(INPUT MATERIAL begins)

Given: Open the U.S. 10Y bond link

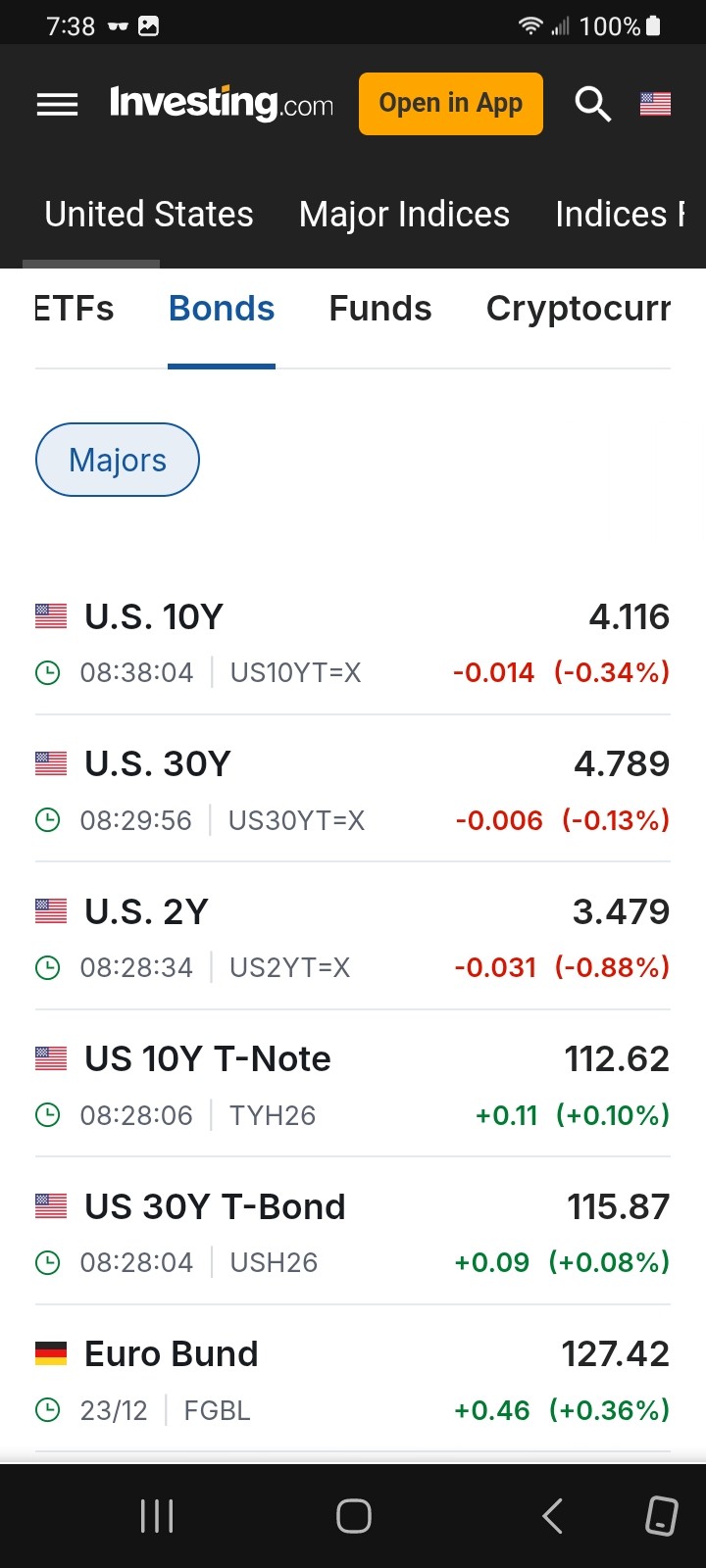Looking at the screenshot, I should point(154,616).
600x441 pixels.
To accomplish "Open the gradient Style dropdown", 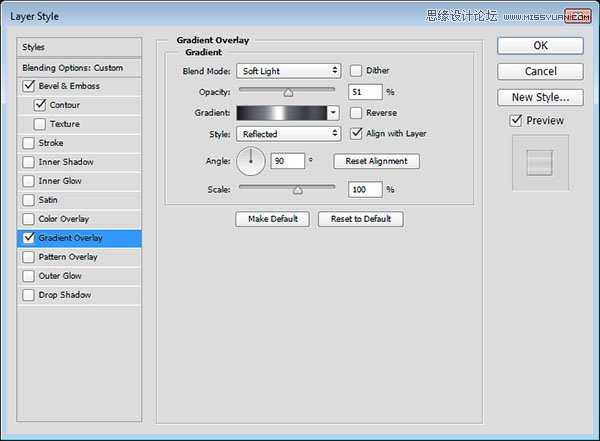I will (288, 134).
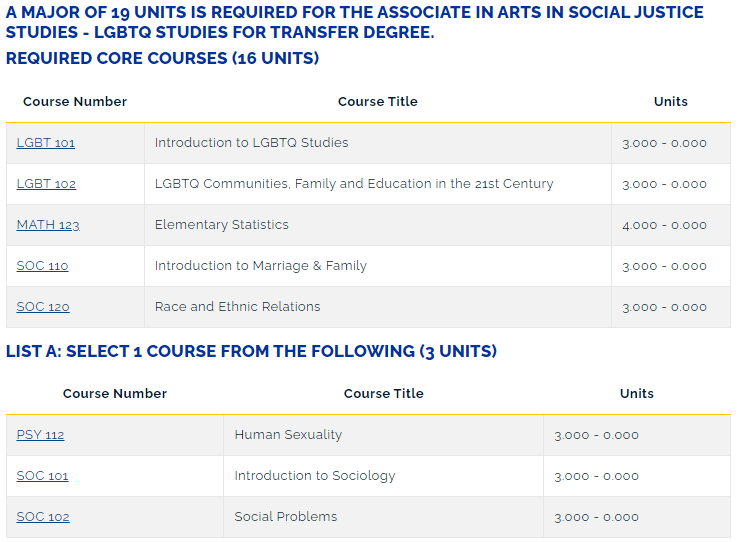Click the MATH 123 course link
Screen dimensions: 740x542
(48, 225)
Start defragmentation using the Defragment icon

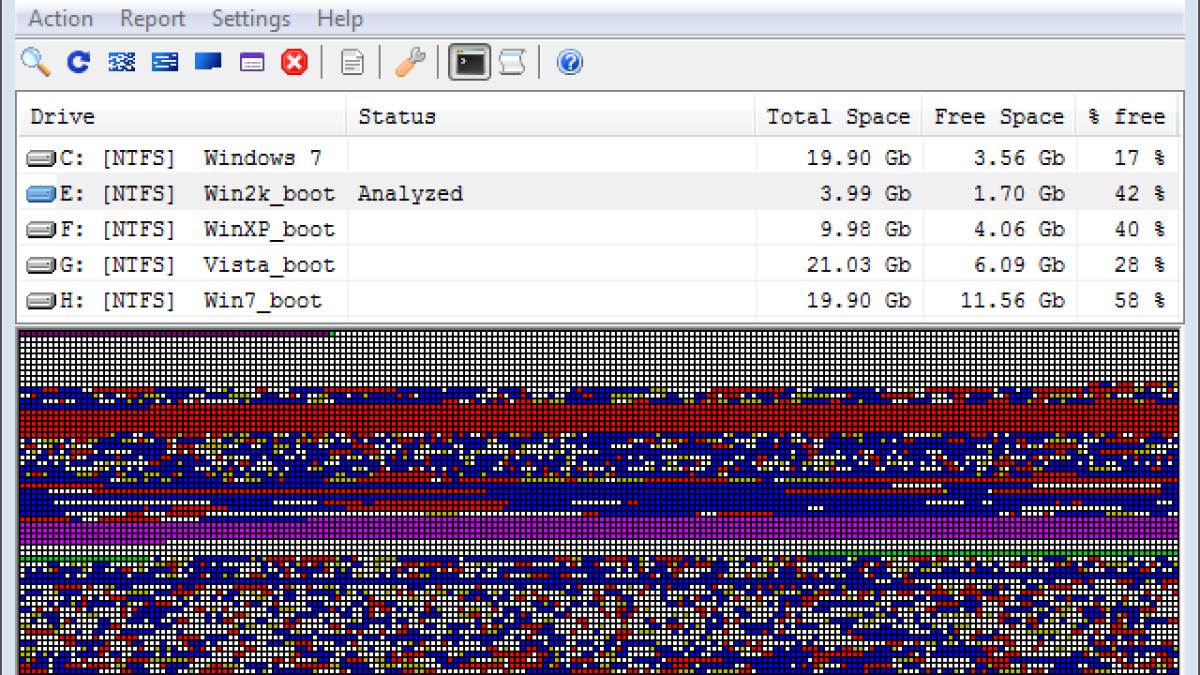coord(79,63)
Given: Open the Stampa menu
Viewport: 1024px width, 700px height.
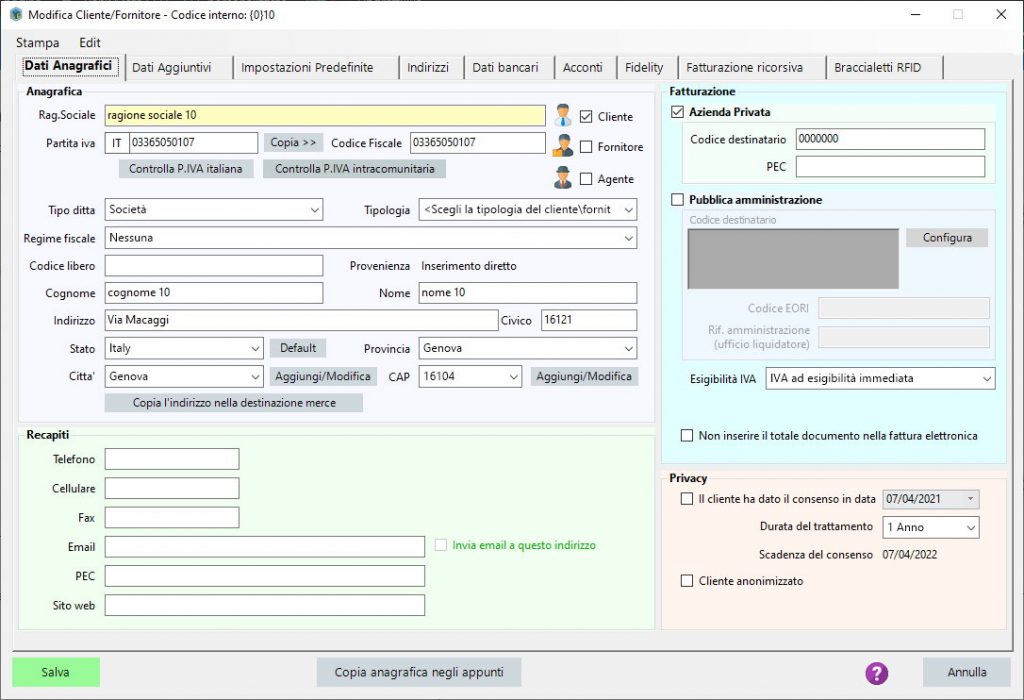Looking at the screenshot, I should (x=37, y=43).
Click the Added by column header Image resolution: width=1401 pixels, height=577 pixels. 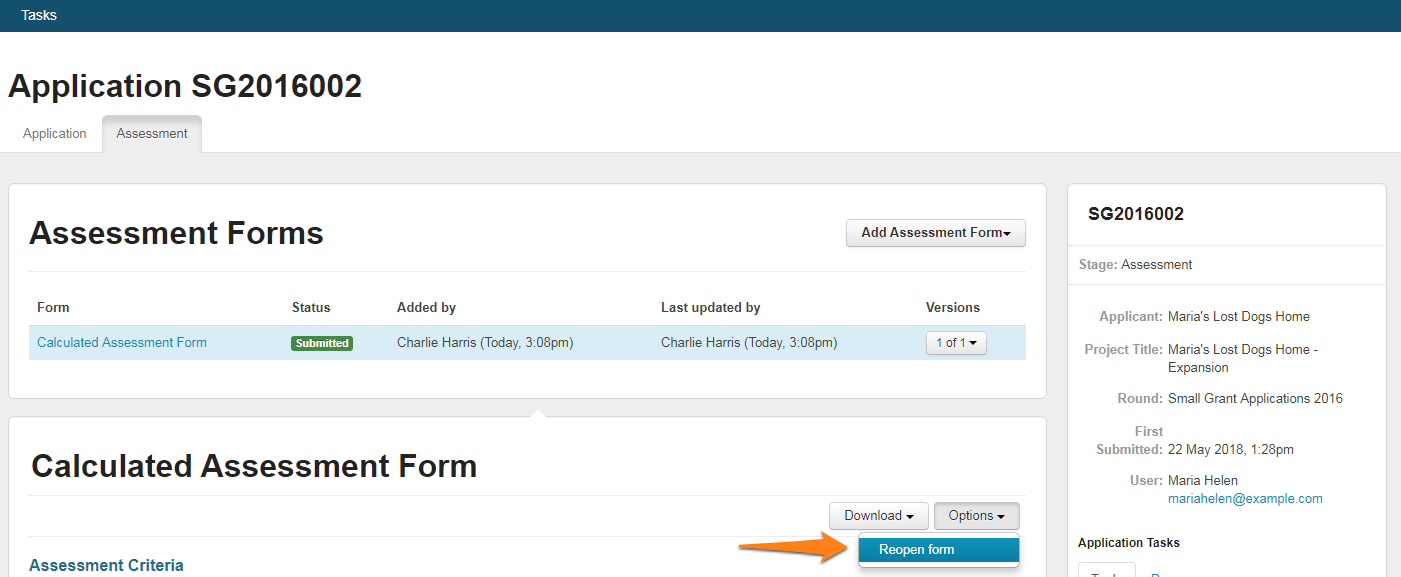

(INPUT MATERIAL ends)

TASK ITEM – Copy the final stretch of lines, starting at the one that holds "Given: Open the Stampa menu" and ending at the last line of the data, exactly; omit pictures.

RESPONSE –
Given: Open the Stampa menu
Viewport: 1024px width, 700px height.
Looking at the screenshot, I should (x=37, y=43).
Click the Added by column header Image resolution: width=1401 pixels, height=577 pixels. 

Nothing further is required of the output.